(Music) The Ink Spots

Summer and doo-wop go together. The Ink Spots are in rotation, have a listen.


(Food) Simple Snacks

Remember boiled camote and sugar?


(Travel) Best Stone Contest

We have a competition when we are sitting on the sand by the coean. For 5 minutes, you must collect the best stones from your side. What follows is a stone showdown, and you explain why you chose each one.

We are still wondering why we left.


(New) Organic Red Rice, Theo & Philo Chocolates, And A Bit On Sesame-Molasses Snacks

We present you with red rice for people who do not like ordinary red rice. Just enough texture, without being tough. A fantastic, organic everyday rice from Nueva Ecija.

Theo & Philo is the first bean-to-bar chocolate maker in the country. Using local beans, they create a unique bar that is more "rugged" than your normal specialty chocolate.
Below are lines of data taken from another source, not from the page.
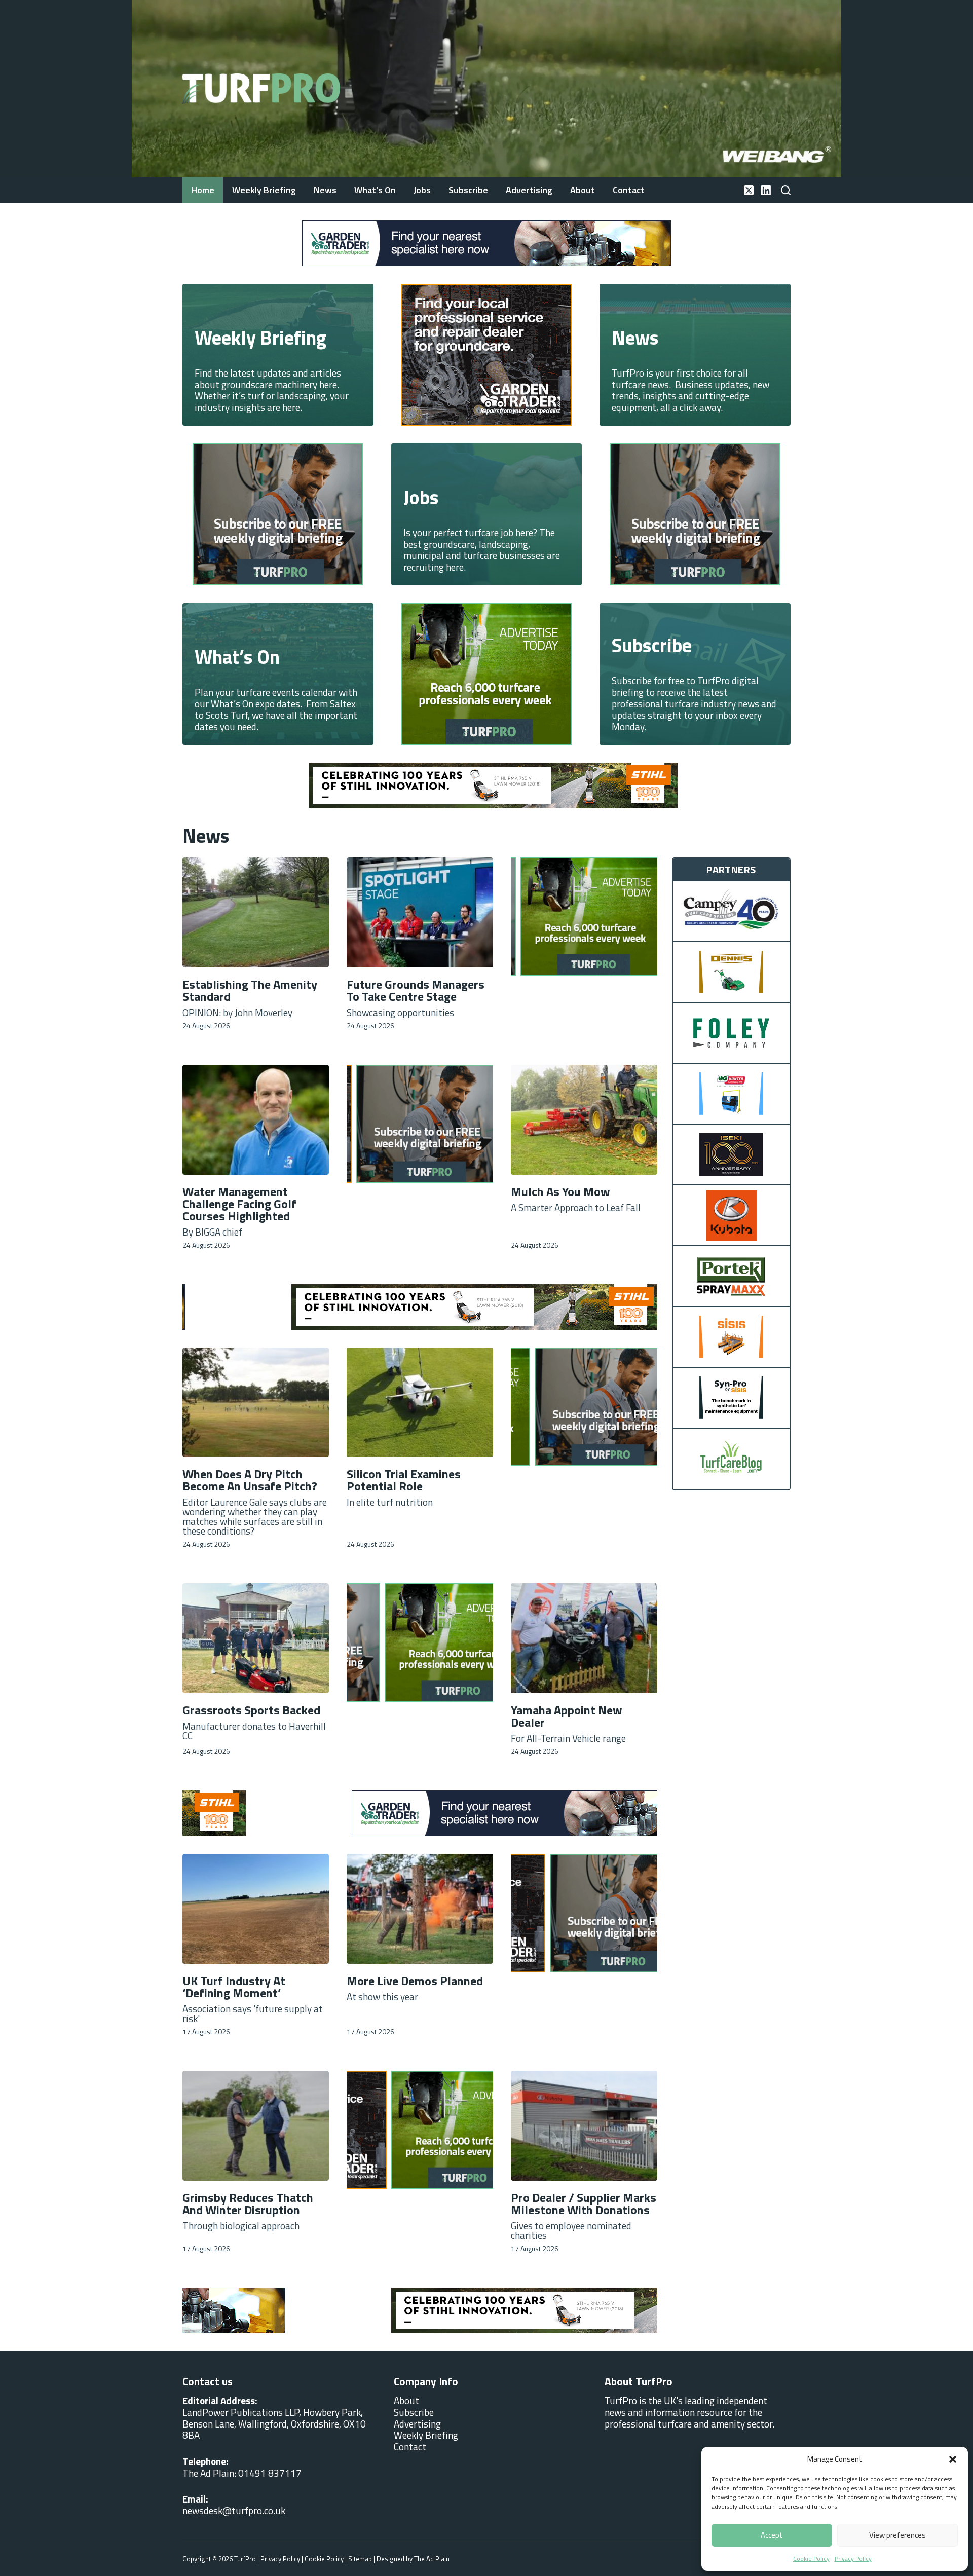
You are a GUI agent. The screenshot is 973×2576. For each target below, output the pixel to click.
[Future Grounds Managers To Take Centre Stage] (420, 912)
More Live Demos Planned (415, 1980)
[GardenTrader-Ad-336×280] (486, 353)
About (582, 190)
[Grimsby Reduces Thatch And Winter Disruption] (255, 2126)
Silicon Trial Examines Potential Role (404, 1480)
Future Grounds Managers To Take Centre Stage (415, 990)
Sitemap (360, 2559)
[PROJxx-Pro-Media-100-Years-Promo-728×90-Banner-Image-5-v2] (486, 784)
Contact (629, 190)
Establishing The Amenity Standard (249, 990)
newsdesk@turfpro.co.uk (233, 2510)
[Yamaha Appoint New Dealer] (584, 1638)
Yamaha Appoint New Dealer (566, 1716)
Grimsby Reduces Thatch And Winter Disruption (247, 2203)
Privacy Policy (853, 2558)
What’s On (375, 190)
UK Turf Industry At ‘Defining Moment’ (233, 1986)
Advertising (529, 190)
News (325, 190)
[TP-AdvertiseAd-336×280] (486, 672)
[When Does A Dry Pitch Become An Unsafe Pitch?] (255, 1403)
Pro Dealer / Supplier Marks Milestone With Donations (583, 2203)
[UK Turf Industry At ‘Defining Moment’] (255, 1909)
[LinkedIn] (766, 190)
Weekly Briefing (264, 190)
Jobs (422, 190)
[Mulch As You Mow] (584, 1120)
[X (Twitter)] (749, 190)
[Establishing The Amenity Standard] (255, 912)
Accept (772, 2535)
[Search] (786, 190)
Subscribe (468, 190)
We currently stock the 70% dark chocolate variety, dark chocolate with siling labuyo (local hot peppers), and milk chocolate with local barako coffee.

Speaking of snacks, a handmade sesame we have named "Jimmy's Mama's" is on our counter. You've had this at some time or another in your childhood-- local sesame (black and white, combined), cooked in the best local molasses or tagapulot. (Molasses is here understood as boiled-down sugarcane juice, and not the byproduct of white sugar production.) This is a gluten-free snack that is good for you. It is made by Jimmy's mom in Ilocos, where he plants a field for her to use in her candy-making.

Brittle-type candies are made all over the world-- from the Americas to the Middle East to East Asia. They are some of the most ancient forms of candy, using either molasses, palm syrup, or honey to bind seeds and nuts together (a precursor to the modern granola bar). As you may read in The Oxford Companion to Food by Alan Davidson:
"Brittle is a simple and ancient sweet, and has been made for centuries in many countries. It is very similar to some types of nougat made with honey and nuts only (no egg white). Two examples are the Provencal 'croquant' made with sugar, honey, and almonds; and Italian 'croccante' with sugar, sometimes a little butter (which makes it less hard), and almonds. Similar confections of nuts, especially pistachios, almonds, and cashews, or sesame seeds, are popular in parts of the Arabic speaking world. Versions of nut and sesame seed brittle are to be found in many parts of Asia...peanut brittle is a popular sweet in North America."


(Travel) Antique Baunan

Antique fiambreras (food tiffins) at the old Burgos house in Vigan. Beautiful tools for living, eating, and mobility, pre-plastic.


(Small Celebrations) An Italian Dinner

We've become friends with one of our market customers, an Italian named Sergio. He and his wife had us over recently for a fantastic, home-cooked dinner. We ate, talked, drank wine, and laughed until 2AM (he has many interesting stories from his work in Sudan, Mogadishu, and Somalia).

One great thing about having a shop is meeting fantastic people and sharing stories and food wtih them. In the end, Sergio made us our Daguma Range robusta in a moka pot-- the best cup of it we'd had. Everything tastes better around a happy table.


(Food) Pastured Eggs vs. Factory Eggs

We recently made coconut flour pancakes at home. We used the flour, coconut sugar, pili "milk", sea salt, "wild" eggs from the backyard, and baking soda.

Eating pasture (plants) and insects creates a different kind of egg. Letting chickens be chickens creates a rich orange yolk, a firm egg white. We bought and opened a factory egg (right). It was watery, pale, and weak. We are currently creating a sister urban farm for the shop, and pastured eggs are on the agenda.


(Current Events) A Plastic Ban in the Metro

Congratulations to Muntinlupa for banning plastic bags. A beautiful sight-- brown paper bags and used cartons. Please ban those "biodegradable" bags as well. Santi's in Molito is still giving them out.

Here is a video of Van Jones, talking about another dimension of plastic bags and bottles.

(Food) Recent

At the shop, we often invent meals and eat out of the pan. Recently: mushrooms with loads of onions and parsley, mashed potatoes with garlic, olive oil, and malunggay root (a horseradish substitute), and salad with sesame dressing.

These are sometimes followed by manual drip sessions (although the Turkish coffee pot is not the best hot water dripper).

Look ma, no plastic taste!


(Small Celebrations) A New Kitchen Floor

Finally after some months of being open, we have put tiles on our "kitchen" floor. We chose white plain tile, like an old bathroom. When the grout and tile cement were drying, we had to use a wooden "bridge" to get things from behind the counter. We also had to toast bread outside the shop.

Thank you to Cecil's posse, who did a great job. Tiling is an area of the highly skilled. It is a hypnotizing art!